Filtering programs and scripts:
Utility programs and scripts:
Example:
Filtering programs and scripts
|
NAME
FiltreN.awk
Filtre1.awk - Extracts 1987, 1988, 1989, 1990, 1991, 1992, 1993, 1994, 1995, 1996
Filtre2.awk - Extracts 1998
Filtre3.awk - Extracts 2000, 2001, 2002
Filtre4.awk - Extracts 1997, 1999
DESCRIPTION
Data filtering programs of the newspaper corpus "Le
Monde" (corpus provided by ELRA). This program includes the following
tags in the output:
- <ART> and </ART> for articles
- <TITLE> and </TITLE> for the title of an article (if defined)
- <TOPICS> and </TOPICS> for the topics of an article (if defined)
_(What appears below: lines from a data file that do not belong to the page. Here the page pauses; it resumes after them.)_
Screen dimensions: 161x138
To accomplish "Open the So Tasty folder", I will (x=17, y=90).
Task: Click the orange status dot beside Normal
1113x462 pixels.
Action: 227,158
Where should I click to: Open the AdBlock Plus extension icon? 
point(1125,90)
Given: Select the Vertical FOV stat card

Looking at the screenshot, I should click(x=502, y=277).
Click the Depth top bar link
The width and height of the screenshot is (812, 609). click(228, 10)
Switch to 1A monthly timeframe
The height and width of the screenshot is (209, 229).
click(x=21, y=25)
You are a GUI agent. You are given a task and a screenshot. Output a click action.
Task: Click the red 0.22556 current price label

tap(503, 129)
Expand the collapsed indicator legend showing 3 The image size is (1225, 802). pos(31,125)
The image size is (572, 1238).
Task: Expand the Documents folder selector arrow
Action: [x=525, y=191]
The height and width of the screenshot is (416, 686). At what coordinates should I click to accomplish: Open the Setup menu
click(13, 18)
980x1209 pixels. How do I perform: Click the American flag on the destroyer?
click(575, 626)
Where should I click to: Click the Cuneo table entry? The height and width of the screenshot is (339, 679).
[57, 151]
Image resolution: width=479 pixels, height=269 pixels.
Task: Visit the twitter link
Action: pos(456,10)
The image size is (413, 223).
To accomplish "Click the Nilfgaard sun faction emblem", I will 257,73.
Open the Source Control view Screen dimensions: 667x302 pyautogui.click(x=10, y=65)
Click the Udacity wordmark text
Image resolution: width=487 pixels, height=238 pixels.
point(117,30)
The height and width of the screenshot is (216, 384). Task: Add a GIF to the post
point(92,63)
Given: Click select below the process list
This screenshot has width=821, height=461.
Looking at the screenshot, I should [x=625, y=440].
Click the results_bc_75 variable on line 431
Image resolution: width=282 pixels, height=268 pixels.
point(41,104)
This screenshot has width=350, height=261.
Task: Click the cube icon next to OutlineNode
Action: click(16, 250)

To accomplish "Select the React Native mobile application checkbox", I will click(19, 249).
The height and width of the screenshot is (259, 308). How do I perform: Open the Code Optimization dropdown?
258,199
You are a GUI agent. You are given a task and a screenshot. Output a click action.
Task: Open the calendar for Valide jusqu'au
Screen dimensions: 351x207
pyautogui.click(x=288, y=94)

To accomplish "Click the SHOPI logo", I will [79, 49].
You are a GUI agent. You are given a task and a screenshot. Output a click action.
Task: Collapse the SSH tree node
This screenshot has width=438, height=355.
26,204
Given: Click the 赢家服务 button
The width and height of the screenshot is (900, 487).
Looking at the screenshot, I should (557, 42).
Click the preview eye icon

- <p> and </p> for paragraphs
- <s> and </s> for sentences (only at the begenning and end of paragraphs)
NAME
ReplaceSpecialChars.awk
DESCRIPTION
ReplaceSpecialChars replaces some characters and add the beginnings
and ends of sentences (respectively <s> and </s>). This script replaces :
- "%" by "pour_cent",
- "," by "virgule" in numbers
- "°c" by "degré(s) celcius"
and other special characters like CTRL+...
NAME
Tokenize.awk
DESCRIPTION
Tokenize text using a vocabulary
NAME
StickWords.awk
DESCRIPTION
Stick words of a corpus using the _ character. This program can be used to introduce phrases.
NAME
RemoveWords.awk
DESCRIPTION
Remove words of a corpus. This program can be used to remove punctuation, etc.